Last year, we reported about a bankruptcy court’s ruling that Huntington National Bank failed to act in good faith when it allowed a company’s money to continue funneling through Huntington accounts months after fraud was suspected.
The March 2011, ruling, authored by Hon. Jeffrey Hughes of U.S. Bankruptcy Court for the Western District of Michigan, said the bank could be required to pay up to $73 million in recoverable transfers to a trustee representing lenders defrauded by the now-defunct CyberNET Engineering (d/b/a Cyberco).
On Aug. 1, 2012, Hughes’ final report to U.S. District Court for the Western District of Michigan — based on his July 23, 2012, opinion — was issued, and it awarded the trustee approximately $81 million. The total includes approximately $9 million interest from the date that each fraudulent transfer was received by Huntington from September 2002 through October 2004.
The fraudulent deals started out small — less than $1 million — but by 2004, they rapidly got larger. In all, up to 40 finance companies and banks were bilked out of up to $90 million.

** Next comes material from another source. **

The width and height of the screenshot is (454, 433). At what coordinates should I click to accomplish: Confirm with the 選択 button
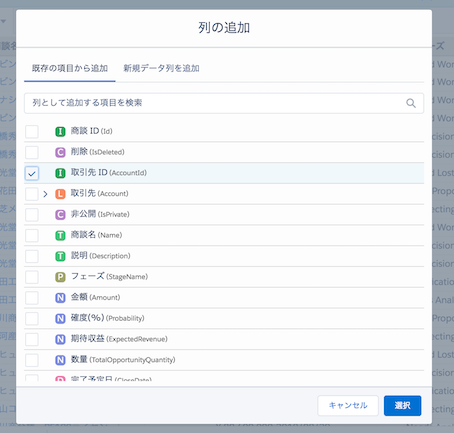pos(402,405)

Douglas Donnell of Mika Meyers Beckett & Jones PLC in Grand Rapids, who represented the trustee, told Michigan Lawyers Weekly last year that enough red flags had sprouted up along the way to give Huntington cause to drop Cyberco’s credit line.
One of them was highlighted in Hughes’ March 2011 opinion, where the bank’s then-regional security officer discovered in April 2004 that Cyberco head Barton Watson had served three years in prison for securities fraud, but didn’t tell his superiors or others investigating Cyberco until four months later.
“That’s almost a textbook definition of willful blindness,” Donnell told Lawyers Weekly at the time. “You can’t stick your head in the sand and pretend like you don’t know anything when, in fact, in this case, you did know it.”